2020 Fiscal Year Annual Research Report
最貧困層の季節的脆弱性とその克服法の検証:多頻度データと経済実験による接近
Project/Area Number |
17H04548
|
Research Institution | National Graduate Institute for Policy Studies |
Principal Investigator |
高橋 和志 政策研究大学院大学, 政策研究科, 教授 (90450551)
|
Co-Investigator(Kenkyū-buntansha) |
後藤 潤 神戸大学, 経済学研究科, 講師 (30732432)
高野 久紀 京都大学, 経済学研究科, 准教授 (40450548)
會田 剛史 独立行政法人日本貿易振興機構アジア経済研究所, 開発研究センターミクロ経済分析研究グループ, 研究員 (40772645)

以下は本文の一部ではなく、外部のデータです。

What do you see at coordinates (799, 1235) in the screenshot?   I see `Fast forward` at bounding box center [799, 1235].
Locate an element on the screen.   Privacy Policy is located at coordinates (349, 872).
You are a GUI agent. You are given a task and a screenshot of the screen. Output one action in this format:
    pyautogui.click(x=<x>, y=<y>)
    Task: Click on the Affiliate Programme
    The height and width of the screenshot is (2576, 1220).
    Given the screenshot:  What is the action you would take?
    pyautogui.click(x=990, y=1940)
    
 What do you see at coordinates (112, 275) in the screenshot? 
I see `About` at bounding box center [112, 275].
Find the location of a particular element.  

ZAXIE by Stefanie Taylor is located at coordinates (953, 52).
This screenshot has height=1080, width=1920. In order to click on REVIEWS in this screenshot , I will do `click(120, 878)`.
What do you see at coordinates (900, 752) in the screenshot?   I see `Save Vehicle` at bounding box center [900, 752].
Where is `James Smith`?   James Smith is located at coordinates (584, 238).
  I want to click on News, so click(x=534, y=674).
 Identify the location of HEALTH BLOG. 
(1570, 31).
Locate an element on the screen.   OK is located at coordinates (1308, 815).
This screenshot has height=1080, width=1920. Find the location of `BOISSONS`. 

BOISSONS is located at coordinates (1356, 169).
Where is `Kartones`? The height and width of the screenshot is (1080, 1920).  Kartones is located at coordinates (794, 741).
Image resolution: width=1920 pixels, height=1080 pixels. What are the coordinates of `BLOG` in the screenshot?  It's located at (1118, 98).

黒崎 卓 一橋大学, 経済研究所, 教授 (90293159)
|
Project Period (FY) |
2017-04-01 – 2022-03-31
|
Keywords | 消費平準化 / 貧困 / バングラデシュ / ランダム化比較試験 |
Outline of Annual Research Achievements |
本研究では、バングラデシュの極貧層を対象として、消費の季節的脆弱性に関する実証分析を実施する。 まず、2018年から2020年にかけて、年間を通じた消費の変動を調べるために、バングラデシュ北部の180の家計を対象に、2週間に1度、簡易生計調査を実施した。1年目(2018-2019年)の分析の結果、9月と10月の農閑期に特に消費の落ち込みが激しいことが判明したため、2年目(2019-2020年)には、年間の中で消費の落ち込みが最も激しい農閑期(10月から12月)までの貯蓄を促進するランダム化比較試験を、現地のNGOと協力して実施した。その結果、貯蓄へのアクセスを促すことで、農閑期の消費の落ち込みが少なくなることが判明した。特に、サンプル貧困層の消費の7割程度を占める食糧消費(なかでもタンパク質摂取)において、10%ほどの改善が見られた。このように貯蓄へのアクセスによる消費上昇効果はあったものの、その効果は非常に短命で、農閑期を越えて持続するほどではなかった。現在はこの結果を軸とした論文の第一次ドラフトを書き終えており、順次、学会等で発表・改訂し、最終的に学術誌への掲載を目指す。 2020年度はコロナの広がりにより、年間を通じた定期調査の実施は困難となったが、10月から12月のコロナ前後の農閑期の落ち込みを調べるために、その間の家計調査は継続した。現在はまだ収集データの分析の途中であるが、暫定的には、コロナ禍のもとでの農閑期の消費の落ち込みは例年と比べて、特に激しくないことがわかっている。
|
Current Status of Research Progress |
Current Status of Research Progress
3: Progress in research has been slightly delayed.
Reason
コロナの広がりにより当初の予定通りには現地調査ができなかったが、現地のカウンターパートとの密なコミュニケーションを通じて、次年度以降も継続して家計調査を実施する。
|
Strategy for Future Research Activity |
今後は収集データの分析を進め、論文の学術誌投稿を目指す。